Problem description:
Would you repeat every entry below word for word but drop the images?

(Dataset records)
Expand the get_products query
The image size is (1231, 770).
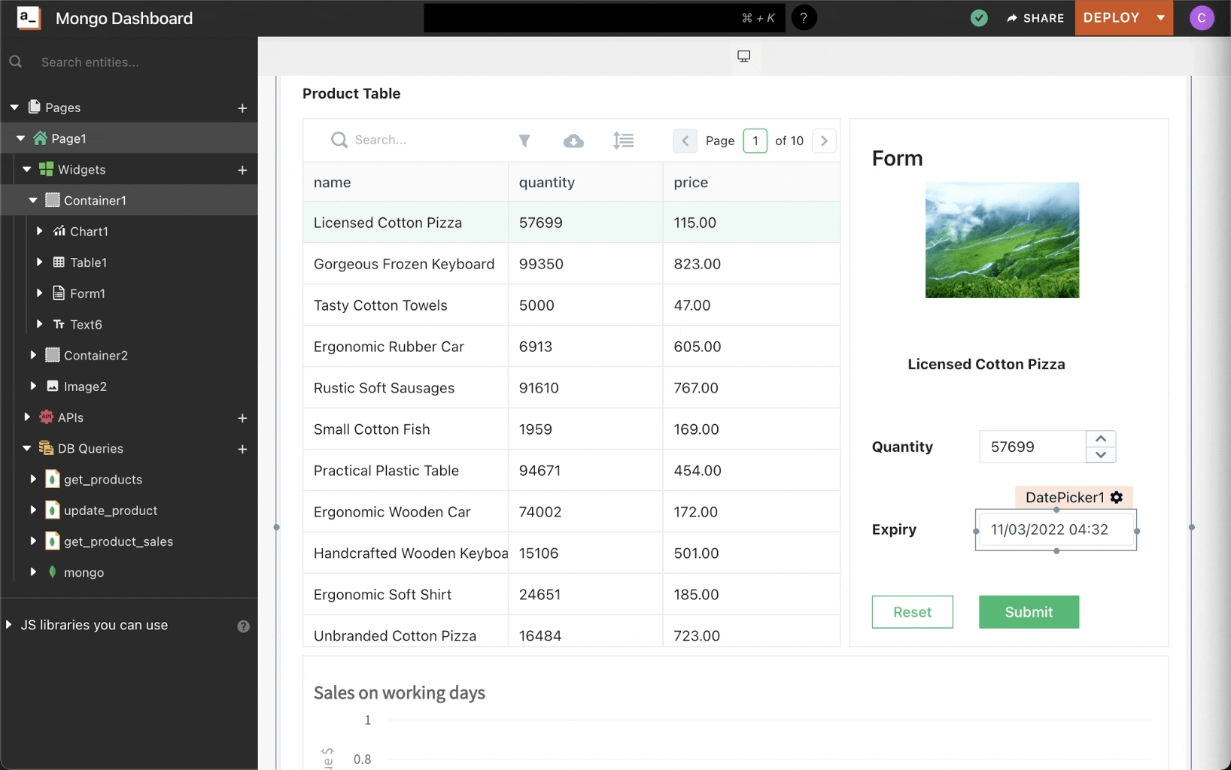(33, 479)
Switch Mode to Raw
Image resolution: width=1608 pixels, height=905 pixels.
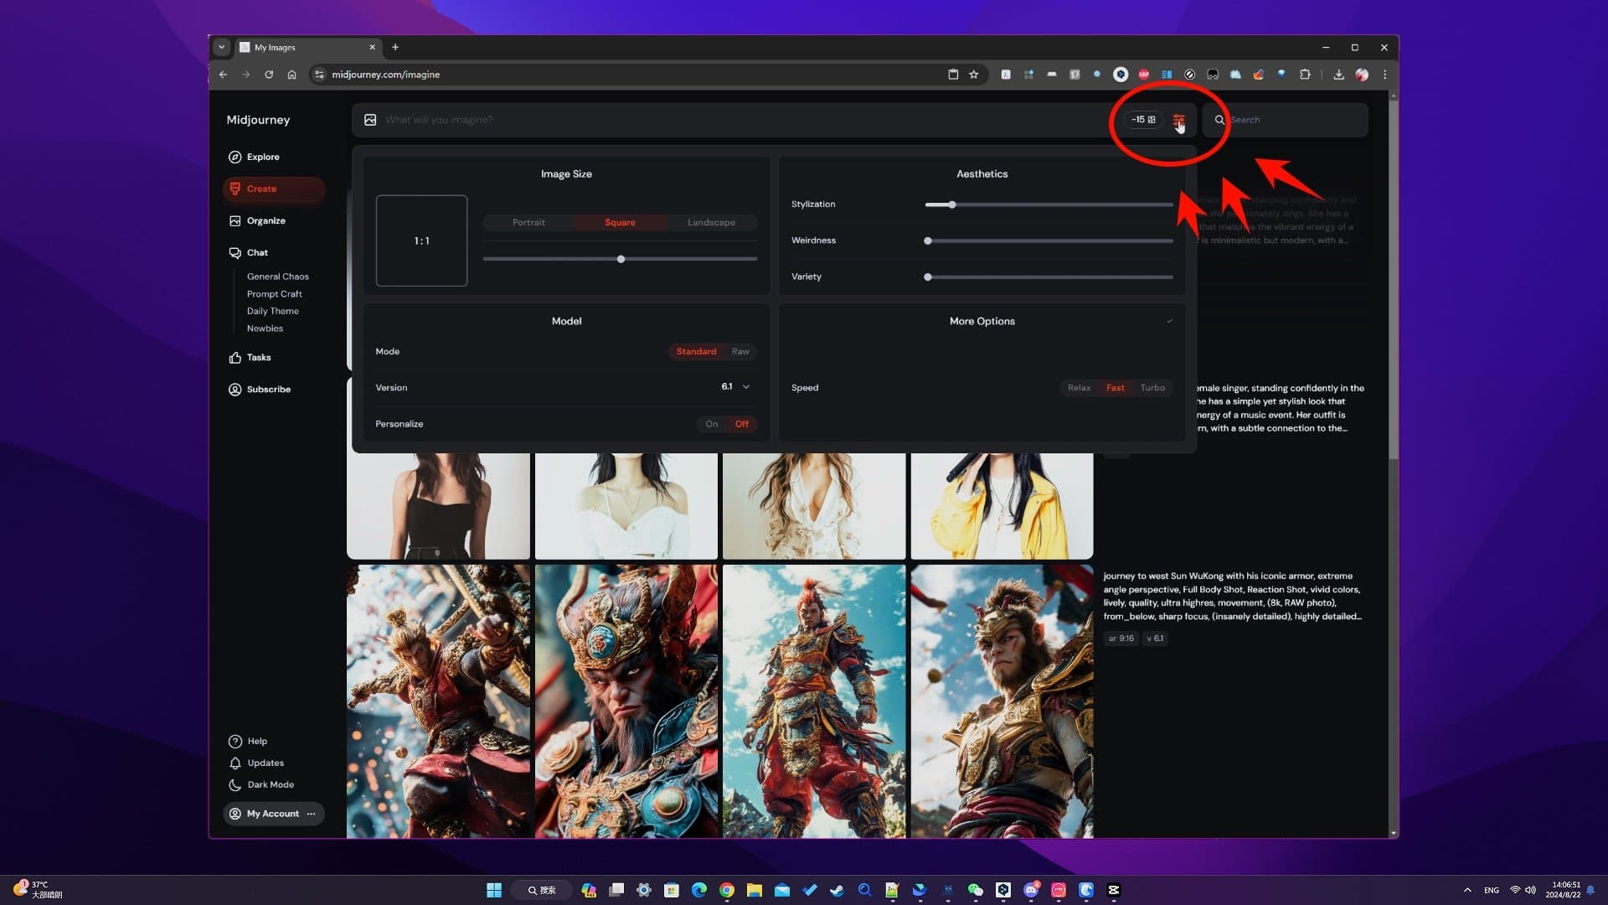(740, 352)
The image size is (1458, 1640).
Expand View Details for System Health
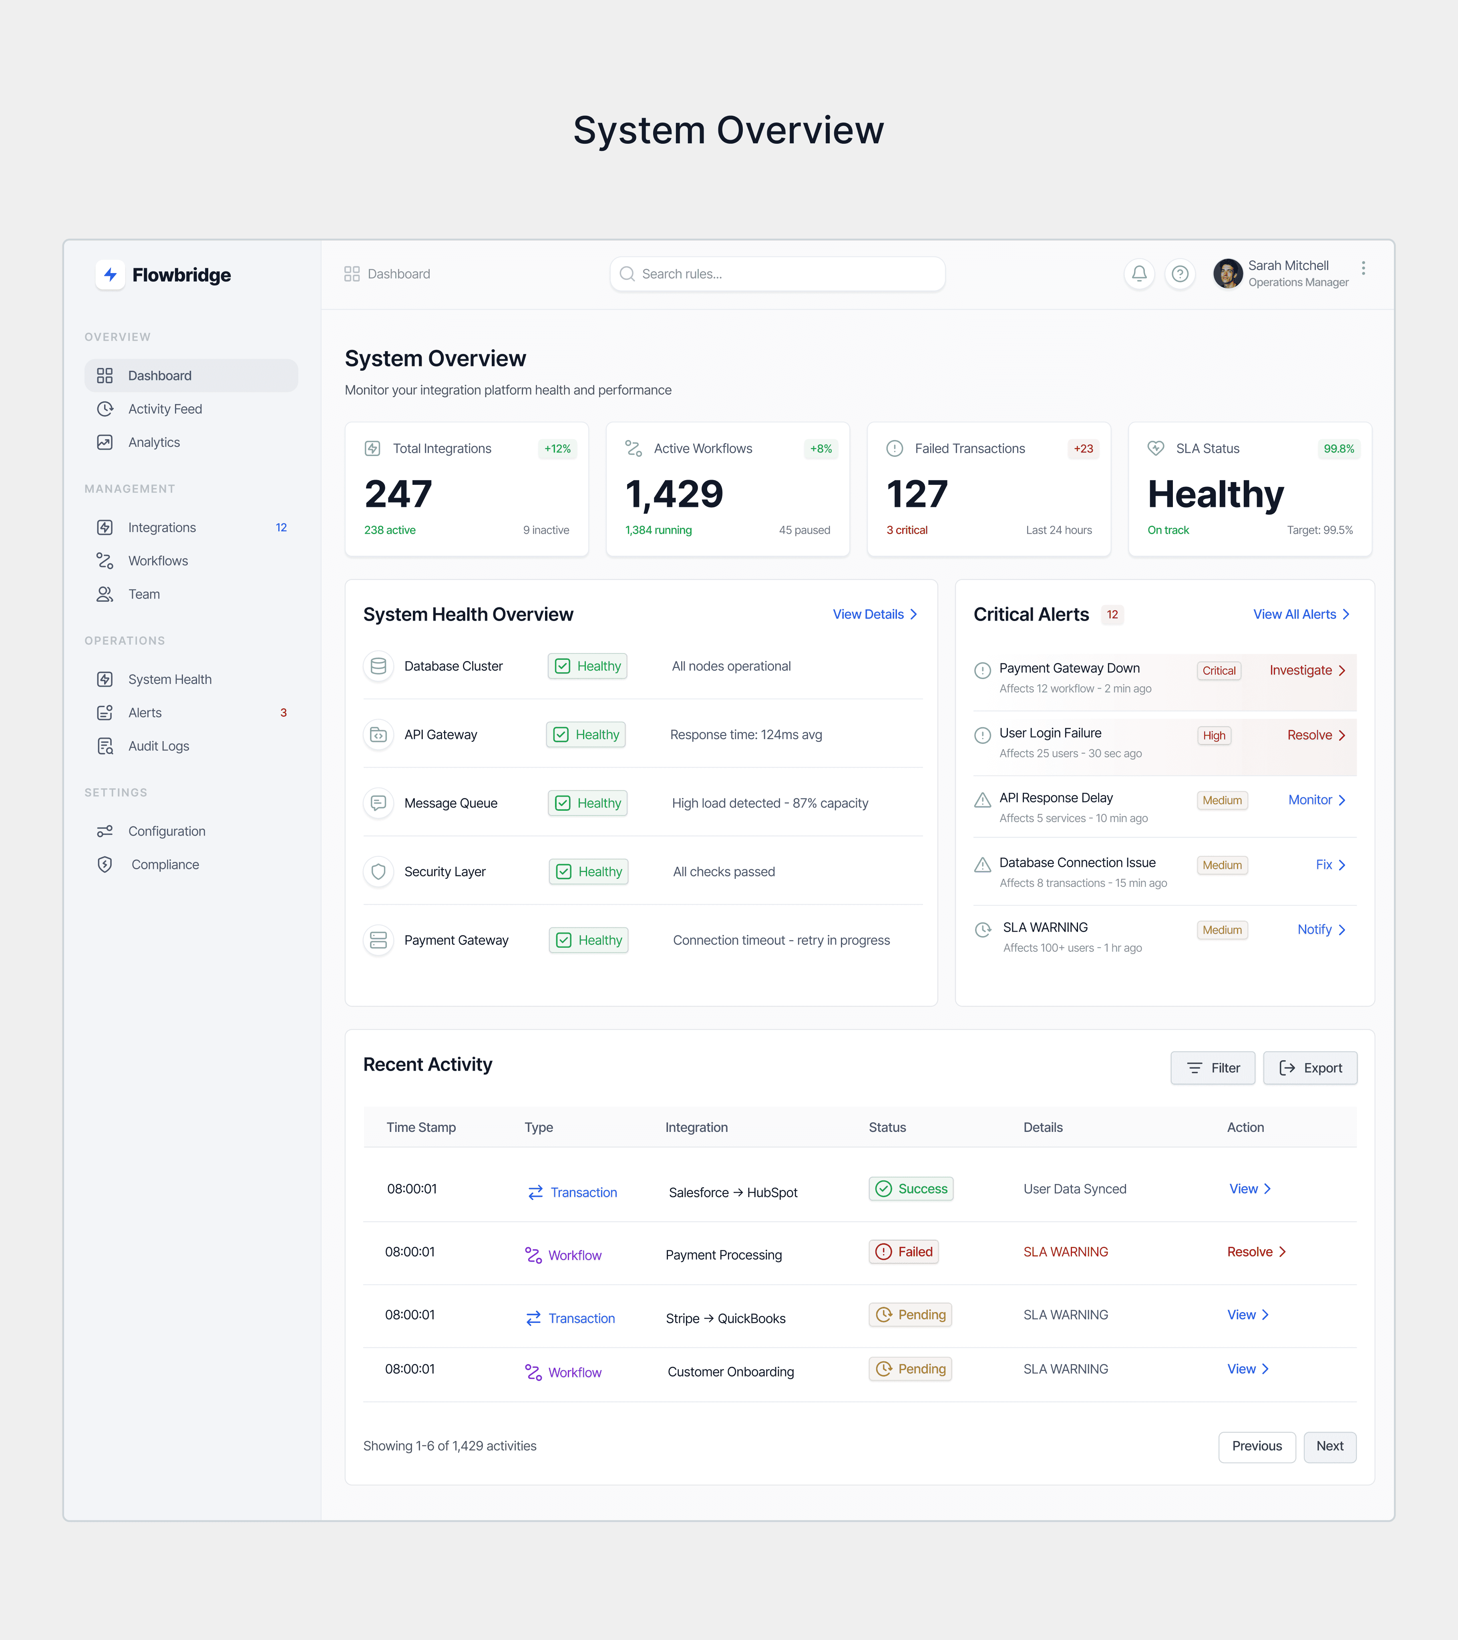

Solution to this problem:
Expand the get_products query
The image size is (1231, 770).
(33, 479)
Switch Mode to Raw
Image resolution: width=1608 pixels, height=905 pixels.
(740, 352)
The image size is (1458, 1640).
Expand View Details for System Health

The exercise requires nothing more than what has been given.